Excerpt:

↓↓↓

During the ensuing two decades, Palantir has since expanded its complex but elegant solution to providing actionable information to enterprise level businesses, setting the company on the road to AI stardom.
In the first quarter, Palantir reported revenue that grew to $525 million, up 18% year over year. Most surprising was management's revelation that the company was profitable for the second consecutive quarter and expected those profits continue for every quarter this year.
The accelerating interest in AI has drummed up quite a bit of business, with CEO Alex Karp noting in a recent shareholder letter, "The depth of engagement with and demand for our new Artificial Intelligence Platform is without precedent."
Palantir's government contracts will provide a foundation while the company continues its expansion into enterprise. At 16 times sales, Palantir is the most expensive of these five stocks, but also represents one of the most compelling opportunities.
4. Meta Platforms -- Up 120%
While Meta Platforms (META 0.94%) is primarily known for its social media chops, it has a long history of employing AI to advance its agenda. The company uses AI to target digital advertising to its 3 billion daily and 3.8 billion monthly visitors. It was also an early adopter of these sophisticated algorithms to tag people in their photos and surface content of interest to users.

↑↑↑

Problem: How does the excerpt about AI stocks go on from its final sentence? Write the next part of it.

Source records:
↓↓↓

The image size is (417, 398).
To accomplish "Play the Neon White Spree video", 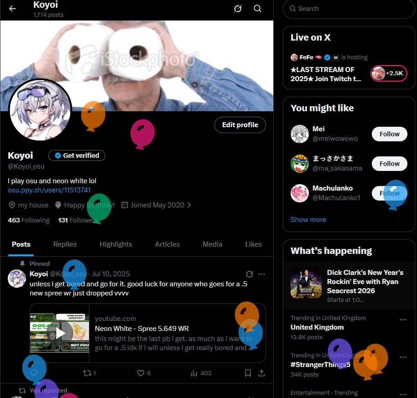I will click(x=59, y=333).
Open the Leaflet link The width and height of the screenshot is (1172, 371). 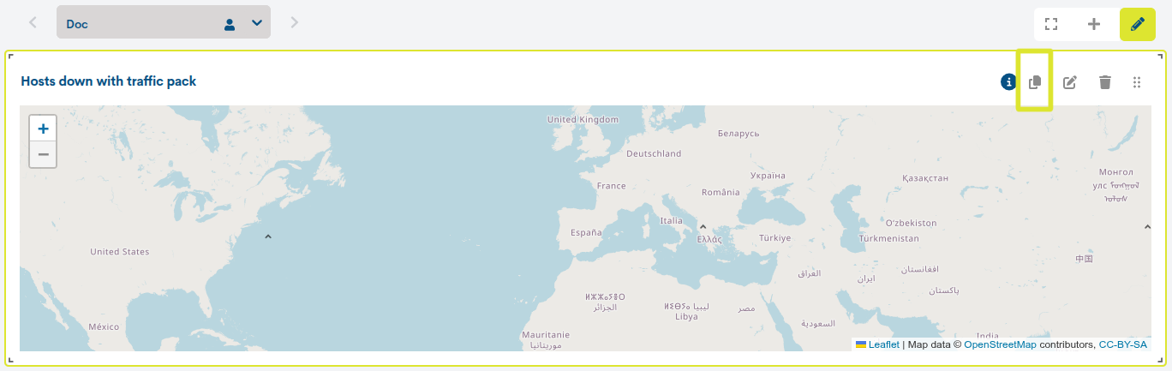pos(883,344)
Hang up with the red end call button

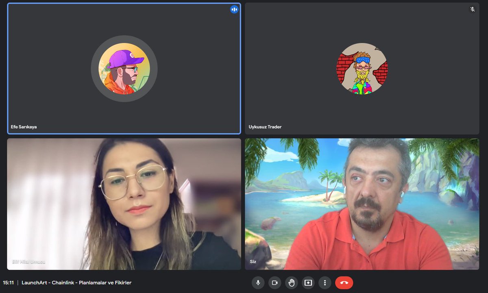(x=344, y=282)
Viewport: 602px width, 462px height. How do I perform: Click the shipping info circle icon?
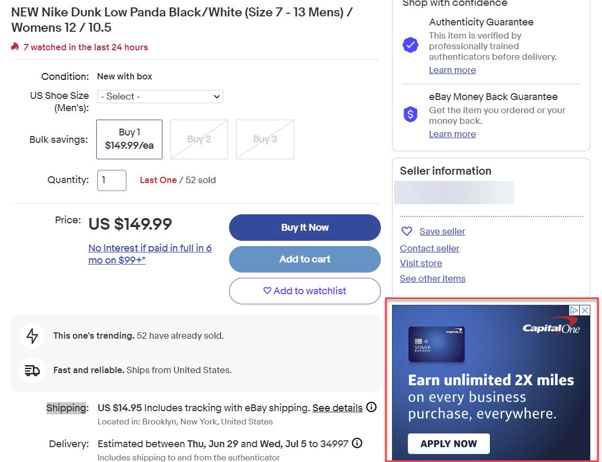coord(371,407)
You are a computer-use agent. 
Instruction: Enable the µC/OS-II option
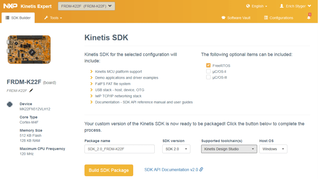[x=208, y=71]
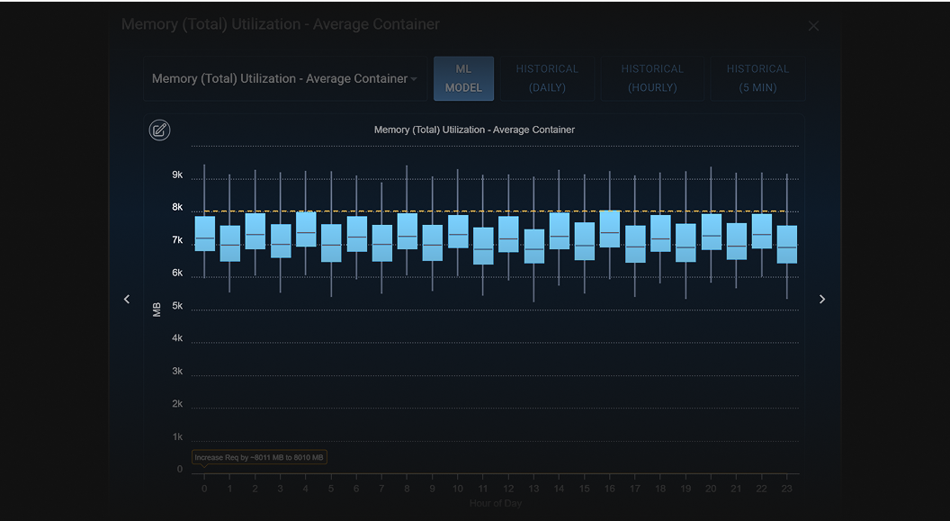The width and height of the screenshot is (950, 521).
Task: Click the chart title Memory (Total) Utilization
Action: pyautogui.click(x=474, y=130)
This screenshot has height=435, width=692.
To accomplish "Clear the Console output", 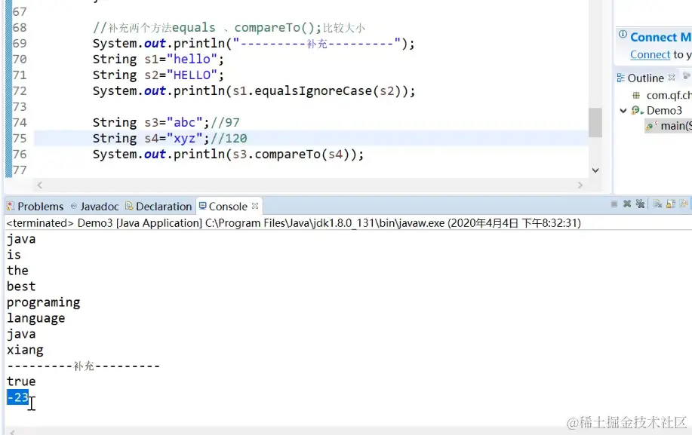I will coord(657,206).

↑↑↑

Task result:
Meta Platforms makes the vast majority of its revenue from digital advertising, but the ad market has been decimated by the flailing economy. Signs of a pending rebound and the company's further adoption of AI have sent the stock soaring, more than doubling so far this year. There could be more to come, however, as Meta is still 31% off its mid-2021 peak.
The recovering ad market could provide the fuel Meta needs to rise even further, as adtech stocks historically gain ground ahead of a broader macroeconomic recovery.
As an example, Alphabet had already gained 49% by the time the Great Recession officially ended in June 2009. Furthermore, that stock eventually doubled that year, which suggests Meta could enjoy a similar fortune.
As a result of the current price surge, Meta isn't the screaming bargain it was just six months ago. That said, at just 6 times sales, it's still far below its average valuation over the past decade, giving investors the opportunity to get shares that are cheap from a historical standpoint.
5. AppLovin -- 114%
Rounding out five of the best-performing AI growth stocks so far this year is AppLovin (APP -6.27%). The aptly named mobile app development platform helps businesses increase the value of in-app advertising and also helps get their apps discovered.
AppLovin has pivoted to focus on its most lucrative opportunities and gained some traction during the first quarter. Revenue of $715 million grew 14% year over year, while software platform revenue -- one of the aforementioned opportunities -- grew 199%. This helped the company reduce its net loss to $5 million, from $115 million in the prior-year quarter.
Even though AppLovin isn't yet profitable, it's generating strong operating cash flow and free cash flow of $289 million and $283 million, respectively. This suggests that sustainable profits are just a matter of time.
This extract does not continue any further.